I’m testing out capsman. What I’m trying to do is to provision multiple ssid to multiple wAP ac / hAP ac that already has vlan and bridges configured. The problem is that provisioning does not add wlan interface to the local bridge at the ap. I have to log into every ap and run something like
/interface bridge port add bridge=bridge-admin interface=wlan2
for every virtual AP that I add to the capsman. Am I missing something from the config?
I add some details in case someone is searching for the solution to a similar issue.
When using capsman forwarding:
-set bridge in datapath section of capsman
do not set bridge in cap config.
When using local forwarding:
set vlan using bridge as interface. Do not use individual bridges for each vlan on the cap (you can still use individual bridges on capsman)
set bridge in cap config
do not set bridge in capsman
set vlan=use tag and vlan id in capsman datapath section. And the obvious: enable local forwarding
I have been looking for this solution for quite some time, finally here is the answer, thanks.

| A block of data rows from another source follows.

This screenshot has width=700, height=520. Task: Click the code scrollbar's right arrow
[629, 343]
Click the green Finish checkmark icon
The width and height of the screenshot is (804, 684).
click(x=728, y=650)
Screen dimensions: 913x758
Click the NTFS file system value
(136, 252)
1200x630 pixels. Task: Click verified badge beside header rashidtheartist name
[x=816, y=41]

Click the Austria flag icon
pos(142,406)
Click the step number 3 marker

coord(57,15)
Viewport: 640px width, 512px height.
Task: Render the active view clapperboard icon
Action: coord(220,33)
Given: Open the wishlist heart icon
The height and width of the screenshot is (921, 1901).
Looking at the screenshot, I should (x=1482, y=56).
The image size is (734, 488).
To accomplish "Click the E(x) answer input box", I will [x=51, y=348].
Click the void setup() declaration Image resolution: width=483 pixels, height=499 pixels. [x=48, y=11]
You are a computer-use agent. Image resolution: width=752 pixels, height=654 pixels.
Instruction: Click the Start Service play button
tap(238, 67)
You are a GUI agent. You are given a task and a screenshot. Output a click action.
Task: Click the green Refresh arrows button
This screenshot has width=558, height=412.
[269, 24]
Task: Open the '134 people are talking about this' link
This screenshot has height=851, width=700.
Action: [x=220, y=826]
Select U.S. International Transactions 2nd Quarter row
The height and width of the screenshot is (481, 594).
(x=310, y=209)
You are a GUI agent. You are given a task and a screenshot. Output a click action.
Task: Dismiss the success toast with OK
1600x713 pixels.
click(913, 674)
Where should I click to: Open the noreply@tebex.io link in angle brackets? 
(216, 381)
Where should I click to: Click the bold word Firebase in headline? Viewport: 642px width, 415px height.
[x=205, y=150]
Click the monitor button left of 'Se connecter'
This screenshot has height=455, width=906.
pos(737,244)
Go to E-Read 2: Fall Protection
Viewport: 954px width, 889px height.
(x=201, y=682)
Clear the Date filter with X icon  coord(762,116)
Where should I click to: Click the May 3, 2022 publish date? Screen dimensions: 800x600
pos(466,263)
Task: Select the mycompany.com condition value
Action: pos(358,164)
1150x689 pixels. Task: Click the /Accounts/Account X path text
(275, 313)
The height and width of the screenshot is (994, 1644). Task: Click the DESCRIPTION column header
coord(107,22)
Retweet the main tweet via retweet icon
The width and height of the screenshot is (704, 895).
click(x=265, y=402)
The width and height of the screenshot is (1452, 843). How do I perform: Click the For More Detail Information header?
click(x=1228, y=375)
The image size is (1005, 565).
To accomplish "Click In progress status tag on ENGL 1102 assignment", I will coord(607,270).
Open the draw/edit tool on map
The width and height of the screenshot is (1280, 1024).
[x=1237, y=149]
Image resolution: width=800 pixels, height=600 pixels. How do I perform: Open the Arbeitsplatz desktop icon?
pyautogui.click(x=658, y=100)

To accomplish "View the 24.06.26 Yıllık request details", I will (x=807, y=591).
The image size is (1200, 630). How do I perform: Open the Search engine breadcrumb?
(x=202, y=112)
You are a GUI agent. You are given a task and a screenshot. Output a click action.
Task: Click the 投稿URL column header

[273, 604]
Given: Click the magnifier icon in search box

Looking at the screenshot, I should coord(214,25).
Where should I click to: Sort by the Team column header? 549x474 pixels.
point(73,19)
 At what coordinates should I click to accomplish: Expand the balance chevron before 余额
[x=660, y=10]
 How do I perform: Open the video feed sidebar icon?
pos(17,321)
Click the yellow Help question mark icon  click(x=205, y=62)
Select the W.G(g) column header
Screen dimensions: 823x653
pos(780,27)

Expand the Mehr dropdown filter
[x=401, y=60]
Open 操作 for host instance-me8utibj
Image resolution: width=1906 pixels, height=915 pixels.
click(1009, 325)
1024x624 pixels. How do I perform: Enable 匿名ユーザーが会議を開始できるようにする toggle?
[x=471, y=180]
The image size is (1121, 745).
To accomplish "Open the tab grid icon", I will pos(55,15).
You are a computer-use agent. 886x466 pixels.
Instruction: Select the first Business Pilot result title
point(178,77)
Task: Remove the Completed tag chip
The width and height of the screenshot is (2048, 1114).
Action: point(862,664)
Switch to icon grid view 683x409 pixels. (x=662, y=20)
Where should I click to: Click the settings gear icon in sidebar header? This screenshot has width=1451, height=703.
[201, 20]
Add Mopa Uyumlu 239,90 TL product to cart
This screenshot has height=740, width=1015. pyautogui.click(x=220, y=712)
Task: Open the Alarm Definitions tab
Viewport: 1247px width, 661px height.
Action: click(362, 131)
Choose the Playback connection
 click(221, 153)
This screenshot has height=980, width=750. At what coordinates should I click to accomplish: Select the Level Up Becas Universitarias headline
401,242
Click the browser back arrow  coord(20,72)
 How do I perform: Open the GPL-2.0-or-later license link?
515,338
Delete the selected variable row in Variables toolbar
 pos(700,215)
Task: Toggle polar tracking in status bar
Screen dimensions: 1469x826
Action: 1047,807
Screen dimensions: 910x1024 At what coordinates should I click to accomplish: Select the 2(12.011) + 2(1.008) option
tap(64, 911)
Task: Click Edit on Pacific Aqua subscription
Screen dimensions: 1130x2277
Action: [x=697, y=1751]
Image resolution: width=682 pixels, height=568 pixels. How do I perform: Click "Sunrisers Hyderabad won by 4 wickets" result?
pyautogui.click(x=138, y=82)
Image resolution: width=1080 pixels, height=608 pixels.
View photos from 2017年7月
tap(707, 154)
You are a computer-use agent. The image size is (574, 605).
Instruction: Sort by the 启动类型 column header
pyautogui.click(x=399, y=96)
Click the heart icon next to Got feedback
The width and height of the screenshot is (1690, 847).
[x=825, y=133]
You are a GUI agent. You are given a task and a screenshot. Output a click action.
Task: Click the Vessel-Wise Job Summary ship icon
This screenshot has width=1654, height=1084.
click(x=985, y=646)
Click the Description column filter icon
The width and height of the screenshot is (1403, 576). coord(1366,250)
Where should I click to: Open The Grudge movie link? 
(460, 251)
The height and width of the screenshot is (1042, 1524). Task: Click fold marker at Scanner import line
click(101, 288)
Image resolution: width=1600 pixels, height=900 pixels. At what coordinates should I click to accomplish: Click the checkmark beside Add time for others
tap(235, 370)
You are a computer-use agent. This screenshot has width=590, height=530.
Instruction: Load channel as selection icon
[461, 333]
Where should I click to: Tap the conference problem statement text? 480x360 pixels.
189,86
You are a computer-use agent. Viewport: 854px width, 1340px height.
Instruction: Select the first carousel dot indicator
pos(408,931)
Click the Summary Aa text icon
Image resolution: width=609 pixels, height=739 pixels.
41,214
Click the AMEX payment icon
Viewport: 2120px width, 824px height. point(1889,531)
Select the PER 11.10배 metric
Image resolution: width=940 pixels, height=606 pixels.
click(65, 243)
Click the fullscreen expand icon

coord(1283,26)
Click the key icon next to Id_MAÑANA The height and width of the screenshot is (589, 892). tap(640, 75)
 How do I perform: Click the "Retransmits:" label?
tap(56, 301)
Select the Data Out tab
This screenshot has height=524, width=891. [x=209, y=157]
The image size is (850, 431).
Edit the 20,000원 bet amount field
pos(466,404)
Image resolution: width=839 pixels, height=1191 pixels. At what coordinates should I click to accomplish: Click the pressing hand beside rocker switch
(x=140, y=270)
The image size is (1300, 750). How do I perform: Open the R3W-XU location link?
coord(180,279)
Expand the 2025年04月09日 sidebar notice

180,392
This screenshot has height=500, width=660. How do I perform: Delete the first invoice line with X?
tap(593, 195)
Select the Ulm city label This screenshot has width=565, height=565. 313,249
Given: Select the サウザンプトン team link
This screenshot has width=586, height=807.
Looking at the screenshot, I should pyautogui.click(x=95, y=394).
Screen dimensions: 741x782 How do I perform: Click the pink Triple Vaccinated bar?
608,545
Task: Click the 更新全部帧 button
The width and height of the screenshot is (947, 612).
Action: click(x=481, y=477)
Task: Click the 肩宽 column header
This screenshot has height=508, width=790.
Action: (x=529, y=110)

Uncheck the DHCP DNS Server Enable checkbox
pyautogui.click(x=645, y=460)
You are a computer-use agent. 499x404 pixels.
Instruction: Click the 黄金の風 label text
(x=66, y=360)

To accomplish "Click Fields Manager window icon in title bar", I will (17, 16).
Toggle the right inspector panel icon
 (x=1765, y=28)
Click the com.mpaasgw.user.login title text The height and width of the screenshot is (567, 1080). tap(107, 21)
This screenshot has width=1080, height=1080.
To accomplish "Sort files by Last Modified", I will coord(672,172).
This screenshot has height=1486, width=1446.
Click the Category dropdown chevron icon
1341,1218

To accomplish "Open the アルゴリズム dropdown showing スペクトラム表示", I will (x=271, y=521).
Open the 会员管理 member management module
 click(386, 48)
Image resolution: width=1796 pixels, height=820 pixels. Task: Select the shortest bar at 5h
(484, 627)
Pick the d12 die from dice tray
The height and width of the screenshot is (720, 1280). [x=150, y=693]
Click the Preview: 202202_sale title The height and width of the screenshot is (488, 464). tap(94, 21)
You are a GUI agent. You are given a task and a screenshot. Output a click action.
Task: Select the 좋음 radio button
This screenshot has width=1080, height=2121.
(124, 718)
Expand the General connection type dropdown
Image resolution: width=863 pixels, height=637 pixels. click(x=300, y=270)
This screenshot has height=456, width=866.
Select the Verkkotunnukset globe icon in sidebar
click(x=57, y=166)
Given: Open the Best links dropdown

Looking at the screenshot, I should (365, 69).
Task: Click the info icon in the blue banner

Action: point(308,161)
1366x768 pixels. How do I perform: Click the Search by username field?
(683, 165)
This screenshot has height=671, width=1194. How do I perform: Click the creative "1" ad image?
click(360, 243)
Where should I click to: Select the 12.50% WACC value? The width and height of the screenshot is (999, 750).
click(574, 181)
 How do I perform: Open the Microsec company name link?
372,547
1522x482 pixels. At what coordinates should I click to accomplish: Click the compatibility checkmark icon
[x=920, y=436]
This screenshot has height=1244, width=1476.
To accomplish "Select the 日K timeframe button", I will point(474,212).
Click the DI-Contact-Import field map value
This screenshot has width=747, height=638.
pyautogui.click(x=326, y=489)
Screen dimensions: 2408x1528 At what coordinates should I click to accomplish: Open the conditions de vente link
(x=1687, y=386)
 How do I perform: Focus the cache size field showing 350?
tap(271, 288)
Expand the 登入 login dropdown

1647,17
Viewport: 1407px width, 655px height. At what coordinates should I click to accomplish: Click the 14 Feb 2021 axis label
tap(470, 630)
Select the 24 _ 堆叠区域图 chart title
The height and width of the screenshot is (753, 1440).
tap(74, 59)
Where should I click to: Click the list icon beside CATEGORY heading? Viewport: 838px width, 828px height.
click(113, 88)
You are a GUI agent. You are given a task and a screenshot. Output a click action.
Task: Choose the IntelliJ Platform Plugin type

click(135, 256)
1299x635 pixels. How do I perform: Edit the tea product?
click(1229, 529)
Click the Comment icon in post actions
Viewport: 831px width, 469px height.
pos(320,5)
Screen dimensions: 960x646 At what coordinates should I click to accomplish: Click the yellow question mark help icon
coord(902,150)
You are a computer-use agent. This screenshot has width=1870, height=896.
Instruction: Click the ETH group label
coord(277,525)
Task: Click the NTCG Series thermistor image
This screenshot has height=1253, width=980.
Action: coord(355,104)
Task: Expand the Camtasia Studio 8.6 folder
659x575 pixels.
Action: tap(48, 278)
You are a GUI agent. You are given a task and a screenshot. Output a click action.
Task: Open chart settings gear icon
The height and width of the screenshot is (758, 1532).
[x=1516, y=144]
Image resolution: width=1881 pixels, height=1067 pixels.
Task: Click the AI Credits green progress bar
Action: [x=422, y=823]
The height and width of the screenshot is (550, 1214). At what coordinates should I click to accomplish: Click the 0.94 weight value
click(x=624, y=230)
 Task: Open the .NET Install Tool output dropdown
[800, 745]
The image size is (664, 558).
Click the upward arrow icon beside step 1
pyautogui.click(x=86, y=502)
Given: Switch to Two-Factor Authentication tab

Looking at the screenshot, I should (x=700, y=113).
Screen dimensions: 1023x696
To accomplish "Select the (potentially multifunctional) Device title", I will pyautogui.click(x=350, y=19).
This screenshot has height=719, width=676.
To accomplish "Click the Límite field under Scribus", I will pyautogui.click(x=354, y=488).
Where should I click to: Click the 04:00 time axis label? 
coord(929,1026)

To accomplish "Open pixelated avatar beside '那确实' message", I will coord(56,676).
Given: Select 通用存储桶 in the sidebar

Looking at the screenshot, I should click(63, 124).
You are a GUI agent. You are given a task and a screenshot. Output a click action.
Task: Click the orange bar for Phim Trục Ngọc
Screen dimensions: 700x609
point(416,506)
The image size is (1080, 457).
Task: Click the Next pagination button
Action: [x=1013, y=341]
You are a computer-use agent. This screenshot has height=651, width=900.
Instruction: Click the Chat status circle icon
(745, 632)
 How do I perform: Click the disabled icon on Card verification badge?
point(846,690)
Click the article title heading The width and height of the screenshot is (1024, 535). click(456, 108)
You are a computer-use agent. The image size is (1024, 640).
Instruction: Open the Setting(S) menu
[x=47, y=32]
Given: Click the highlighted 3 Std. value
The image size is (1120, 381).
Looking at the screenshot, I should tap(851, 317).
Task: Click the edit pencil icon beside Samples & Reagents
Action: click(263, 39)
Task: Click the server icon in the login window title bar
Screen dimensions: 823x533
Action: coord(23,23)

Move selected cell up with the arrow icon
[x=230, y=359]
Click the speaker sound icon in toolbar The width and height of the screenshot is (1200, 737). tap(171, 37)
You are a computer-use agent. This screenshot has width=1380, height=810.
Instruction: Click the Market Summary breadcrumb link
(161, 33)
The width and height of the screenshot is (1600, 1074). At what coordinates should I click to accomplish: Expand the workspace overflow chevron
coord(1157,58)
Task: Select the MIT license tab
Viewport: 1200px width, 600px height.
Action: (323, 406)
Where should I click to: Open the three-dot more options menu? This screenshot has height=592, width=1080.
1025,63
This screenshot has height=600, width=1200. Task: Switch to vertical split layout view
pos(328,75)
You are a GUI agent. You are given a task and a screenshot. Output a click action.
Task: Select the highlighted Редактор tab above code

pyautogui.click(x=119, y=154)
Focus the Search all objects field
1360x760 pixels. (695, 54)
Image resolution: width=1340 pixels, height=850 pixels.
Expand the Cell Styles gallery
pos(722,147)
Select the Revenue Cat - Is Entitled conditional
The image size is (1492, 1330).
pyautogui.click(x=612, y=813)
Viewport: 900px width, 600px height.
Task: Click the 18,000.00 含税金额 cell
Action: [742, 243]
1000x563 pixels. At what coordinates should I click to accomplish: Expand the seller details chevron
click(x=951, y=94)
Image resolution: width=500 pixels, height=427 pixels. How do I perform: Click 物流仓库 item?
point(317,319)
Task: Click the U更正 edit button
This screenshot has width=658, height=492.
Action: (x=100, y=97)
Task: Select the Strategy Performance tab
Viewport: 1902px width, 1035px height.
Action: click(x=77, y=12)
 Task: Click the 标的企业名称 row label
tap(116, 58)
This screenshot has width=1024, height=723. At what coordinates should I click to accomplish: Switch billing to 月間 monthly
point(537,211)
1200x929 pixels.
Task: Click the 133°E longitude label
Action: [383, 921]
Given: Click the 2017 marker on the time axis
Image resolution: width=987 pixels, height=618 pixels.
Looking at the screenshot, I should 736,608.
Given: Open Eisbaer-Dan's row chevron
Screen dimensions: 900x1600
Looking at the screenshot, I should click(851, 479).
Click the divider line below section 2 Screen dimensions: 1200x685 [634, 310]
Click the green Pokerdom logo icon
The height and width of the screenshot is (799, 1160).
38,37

However I am unable to add PVID to wlan interface added inside the bridge CAP side.
They always end up untagged with PVID 1.
That should be OK because if the VLAN settings from CAPsMAN datapath configuration really do work even for ****
datapath.local-forwarding=yes
, there should be no tagless packets, so the
pvid
value should never be necessary. Each packet should get tagged already at the (virtual) AP on its way from the air to the wire, and untagged there on its way from the wire to the air.
If it eventually does not work the way above, you have to prevent the automatic addition of CAPsMAN-controlled interfaces to the bridge, and your only currently available way to get to the necessary data to add them using a script (where packets from the wireless interface would come tagless and the ****
pvid
would thus be important) seems to be
/interfface wireless print file=my-wlan-list
{
local contents=[/file get my-wlan-list.txt]
...parse $contents for the information you need...
}
I’m afraid the CAP configuration may not (yet) be aligned with the new bridge implementation, so if you can live without ****
vlan-filtering
on the bridge, setting it to
no
should be your workaround (as in this mode, the configuration in
/interface bridge vlan
is ignored). Or try to split that line into three, each with a single VLAN ID in vlan-ids, and see whether that helps the interfaces to be added there automatically. But since in this case you don’t need to link the particular SSID to a particular interface and VLAN ID, and the interface names can be obtained using a script, it should be possible to add them to the configuration this way.
I already tried splitting the entry in three different ones for each vlan.
BTW, would you / anyone know the difference between adding them to a single entry vs multiple ones? Is there any?
…and it didn’t work automatically either, yes, I’ve checked yesterday as well.
BTW, would you / anyone know the difference between adding them to a single entry vs multiple ones? Is there any?
I guess that the basic idea is just to simplify the configuration if several VLANs share the same physical topology, so there should be no functional difference between
I haven’t tested with MSTP heavily but even there you have to be able to configure untagged ports for one particular VLAN so a dedicated line for that VLAN is necessary even if that VLAN shares the spanning-tree instance with others.
Hey,
Not sure I still have it cause either it wasn’t required in the first place or RoS evolved enough to tag them correctly (and add them to the bridge mentioned in the caps conf).
Hope this helps otherwise we can go further into the details.